En 2014, la présentatrice météo Evelyne Dhéliat avait partagé ses prédictions de températures en 2050. Mais ce mardi 23 juin 2026, la Fance a déjà atteint, voire dépassé ces températures préoccupantes.
La présentatrice météo Evelyne Dhéliat avait fait sensation en 2014, lorsqu’elle avait présenté un faux bulletin météo qui prédisait les températures qu’il ferait en France en 2050. La présentatrice avait envisagé une augmentation des températures dans le pays à cause du réchauffement climatique pour le 18 août 2050, en cas d’alerte canicule.
Crédit photo : TF1
Sur cette carte fictive, les températures oscillaient entre 35 et 43 degrés en après-midi. Mais seulement douze ans plus tard, ce mardi 23 juin, la réalité a rattrapé la fiction.

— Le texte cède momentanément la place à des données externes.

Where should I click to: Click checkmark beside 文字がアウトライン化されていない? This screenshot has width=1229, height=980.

La réalité dépasse les prédictions
La France est actuellement en alerte canicule et ce mardi 23 juin, Evelyne Dhéliat a comparé les températures dans le pays à ses prévisions pour 2050, dans un bulletin présenté sur TF1. Le constat est alarmant puisque comme l’a annoncé la présentatrice : “Cette projection de 2050, on l’a largement dépassée.”

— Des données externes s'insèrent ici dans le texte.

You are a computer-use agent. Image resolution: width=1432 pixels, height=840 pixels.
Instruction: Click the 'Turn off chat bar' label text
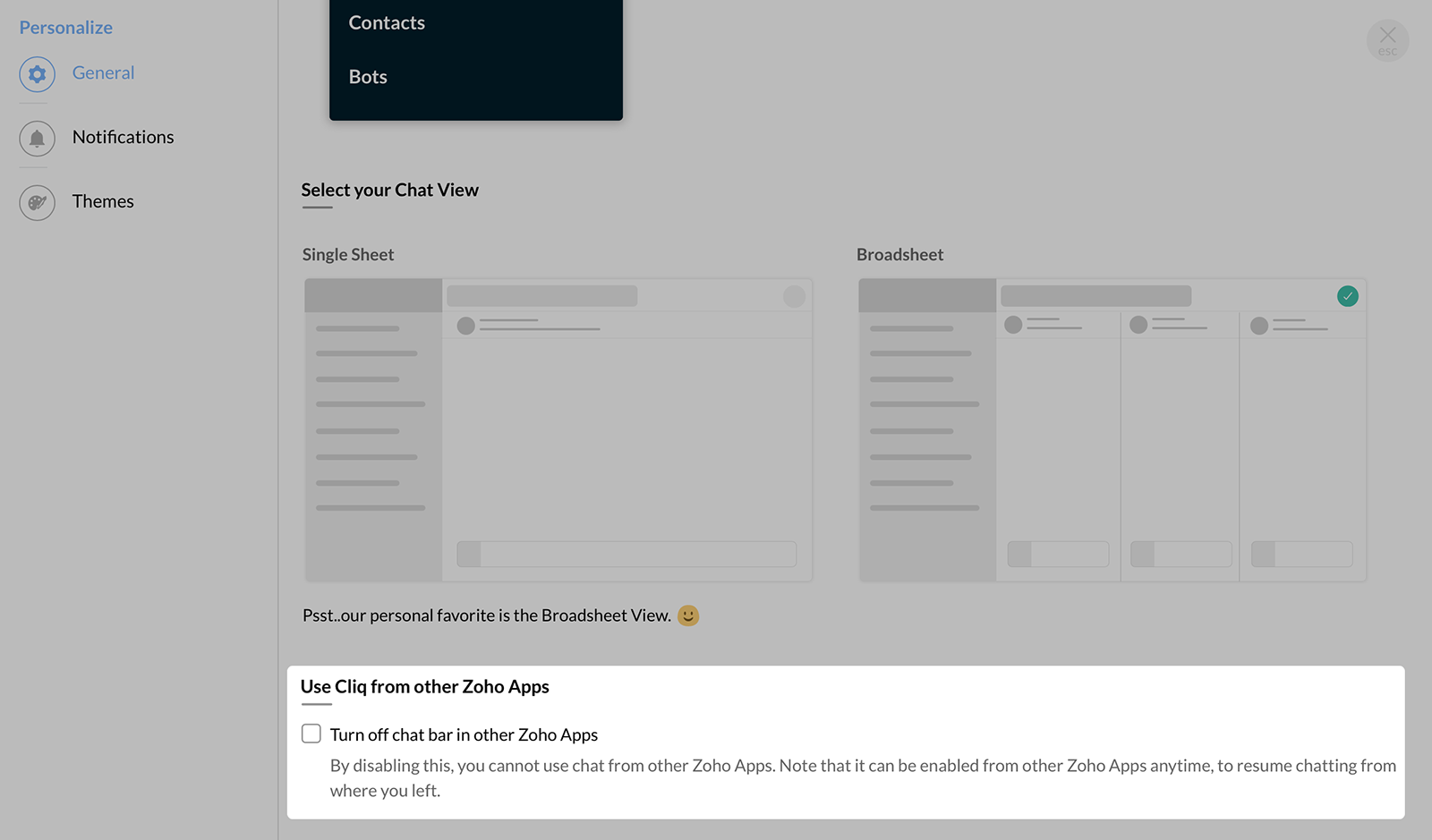click(x=464, y=734)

☀️ La canicule de 2026 fait écho aux prévisions d’@EvelyneDheliat pour 2050. La réalité dépasse déjà nos attentes !
— TF1Info (@TF1Info) June 23, 2026
📺 #LE13H présenté par @MSLacarrau pic.twitter.com/vW8Km2rVNU
Ce mardi, 54 départements français ont été placés en vigilance rouge canicule, un niveau inédit qui dépasse bien les prédictions pour 2050. Evelyne Dhéliat avait par exemple prévu qu’il ferait 41 degrés à Agen et 40 à Paris en 2050. Ce mardi, il a fait jusqu’à 42 degrés à Agen et 41 dans la capitale.
Un changement brutal
Le plus gros changement s’observe en Bretagne. En 2014, Evelyne Dhéliat pensait que Brest serait épargnée par la hausse des températures en 2050 et qu’il ferait 26 degrés dans la ville bretonne en cas de canicule. Mais ce mardi 23 juin, 38 degrés étaient attendus. C’est également le cas à Nantes qui a atteint 42 degrés contre 30 pour les prévisions.
Ce mardi 23 juin a été la journée la plus chaude jamais enregistrée en France. Malheureusement, la situation ne risque pas de s’arranger avec le réchauffement climatique et si l’on atteint de telles températures en juin 2026, les prédictions pour 2050 sont très inquiétantes.